“One problem with calling American extremists Nazis is that the word carries an inevitable outlandishness”

One problem with calling American extremists Nazis is that the word carries an inevitable outlandishness. Nazis have a unique place in the cultural imagination; their image is a singularly terrifying and ridiculous thing. Applying that label to the alt-right runs the risk of making them seem like exotic cartoon villains. But the men and women marching in Charlottesville weren’t exotic; they were people’s neighbors, colleagues and study buddies. The racism of the Nazis wasn’t particularly exotic, either: The uncomfortable truth is that Nazi policy was itself influenced by American white supremacy, a heritage well documented in James Q. Whitman’s recent book “Hitler’s American Model.” The Germans admired, and borrowed from, the “distinctive legal techniques that Americans had developed to combat the menace of race mixing” — like the anti-miscegenation laws of Maryland, which mandated up to 10 years in prison for interracial marriage. At the time, no other country had such specific laws; they were an American innovation.

What term, then, is the right one? None — fascists, white nationalists, extremists — fully encompass the men and women in this mass. Watchdog groups like the Southern Poverty Law Center have spent decades tracing the intricate ideological differences among various fringe sects: neo-Confederates, neo-Nazis, Klansmen and so on. Yet when these impulses collect into one group, it’s impossible to arrive at a simple, low-syllable explanation of their particular ugliness.

But that’s precisely why “Nazi” was, originally, such a useful word. It was never intended as an incisive diagnosis. It was a snappy, crude, unfussy insult, repurposed and wielded by people the Nazis intended to dominate, expel or kill.
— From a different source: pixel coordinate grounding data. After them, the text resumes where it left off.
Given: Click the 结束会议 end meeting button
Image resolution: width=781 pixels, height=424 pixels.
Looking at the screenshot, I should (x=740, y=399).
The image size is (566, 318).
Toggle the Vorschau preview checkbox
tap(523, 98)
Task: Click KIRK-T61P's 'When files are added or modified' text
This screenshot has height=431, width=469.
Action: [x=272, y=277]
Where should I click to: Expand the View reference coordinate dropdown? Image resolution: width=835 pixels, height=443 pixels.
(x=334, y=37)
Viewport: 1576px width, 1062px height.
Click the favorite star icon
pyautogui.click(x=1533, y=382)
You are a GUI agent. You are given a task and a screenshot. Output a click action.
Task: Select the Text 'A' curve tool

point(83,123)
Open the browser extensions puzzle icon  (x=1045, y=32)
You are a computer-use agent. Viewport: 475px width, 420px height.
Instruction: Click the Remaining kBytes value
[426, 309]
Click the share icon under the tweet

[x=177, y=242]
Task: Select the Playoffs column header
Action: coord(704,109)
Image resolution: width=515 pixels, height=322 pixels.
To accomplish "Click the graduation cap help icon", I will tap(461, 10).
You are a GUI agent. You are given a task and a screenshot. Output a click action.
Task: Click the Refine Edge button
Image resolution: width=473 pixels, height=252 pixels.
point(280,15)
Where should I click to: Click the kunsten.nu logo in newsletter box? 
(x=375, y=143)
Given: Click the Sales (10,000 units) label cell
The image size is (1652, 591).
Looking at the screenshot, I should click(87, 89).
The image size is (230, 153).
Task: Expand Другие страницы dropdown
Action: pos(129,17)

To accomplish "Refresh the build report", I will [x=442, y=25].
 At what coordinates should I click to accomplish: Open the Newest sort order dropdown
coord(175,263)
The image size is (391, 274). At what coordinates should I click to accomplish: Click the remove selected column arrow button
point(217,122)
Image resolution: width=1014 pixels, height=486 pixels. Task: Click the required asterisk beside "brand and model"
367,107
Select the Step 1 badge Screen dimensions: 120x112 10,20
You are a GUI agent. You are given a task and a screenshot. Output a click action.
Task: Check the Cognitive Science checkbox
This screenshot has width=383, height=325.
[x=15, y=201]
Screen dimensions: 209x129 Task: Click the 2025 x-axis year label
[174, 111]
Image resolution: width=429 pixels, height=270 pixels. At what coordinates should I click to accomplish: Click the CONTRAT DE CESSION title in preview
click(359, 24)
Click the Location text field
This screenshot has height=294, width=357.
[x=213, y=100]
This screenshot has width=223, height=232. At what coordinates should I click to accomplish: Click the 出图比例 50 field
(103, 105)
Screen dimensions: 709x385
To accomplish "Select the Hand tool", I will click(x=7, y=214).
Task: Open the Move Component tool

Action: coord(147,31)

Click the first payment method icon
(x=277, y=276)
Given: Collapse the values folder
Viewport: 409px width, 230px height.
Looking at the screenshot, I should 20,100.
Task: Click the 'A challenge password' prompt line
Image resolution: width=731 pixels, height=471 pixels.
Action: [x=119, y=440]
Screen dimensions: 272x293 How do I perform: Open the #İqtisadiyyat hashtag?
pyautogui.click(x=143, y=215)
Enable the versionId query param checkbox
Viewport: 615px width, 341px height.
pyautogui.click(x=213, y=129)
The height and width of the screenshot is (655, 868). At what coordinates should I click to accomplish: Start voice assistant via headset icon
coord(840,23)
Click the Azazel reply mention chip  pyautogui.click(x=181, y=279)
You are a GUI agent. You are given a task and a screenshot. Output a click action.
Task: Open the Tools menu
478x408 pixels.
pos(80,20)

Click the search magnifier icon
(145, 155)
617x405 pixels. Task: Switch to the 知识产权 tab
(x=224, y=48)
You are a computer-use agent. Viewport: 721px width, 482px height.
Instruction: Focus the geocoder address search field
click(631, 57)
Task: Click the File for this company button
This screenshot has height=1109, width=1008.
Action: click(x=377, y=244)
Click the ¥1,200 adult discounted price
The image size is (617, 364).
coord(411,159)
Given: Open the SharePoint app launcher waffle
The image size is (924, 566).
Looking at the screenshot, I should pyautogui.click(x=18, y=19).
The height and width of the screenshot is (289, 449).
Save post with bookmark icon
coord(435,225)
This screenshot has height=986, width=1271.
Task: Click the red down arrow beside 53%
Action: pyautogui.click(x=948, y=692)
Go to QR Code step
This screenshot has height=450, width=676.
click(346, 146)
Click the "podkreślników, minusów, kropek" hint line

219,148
It contains a larger lesson, which is that we do not have to engage in linguistic diplomacy with people who want to destroy us. We don’t have to refer to them with their labels of choice. There is a time for splitting hairs over the philosophies of hateful extremists, but there’s also great value in unambiguously rejecting all of them at once with our most melodious, satisfying terminology. “Nazi” is not careful description. But careful description is a form of courtesy. “Nazi,” on the other hand, has always been a form of disrespect.

Sasha Chapin, “Marching Orders”, The New York Times Magazine (10 September 2017), 14.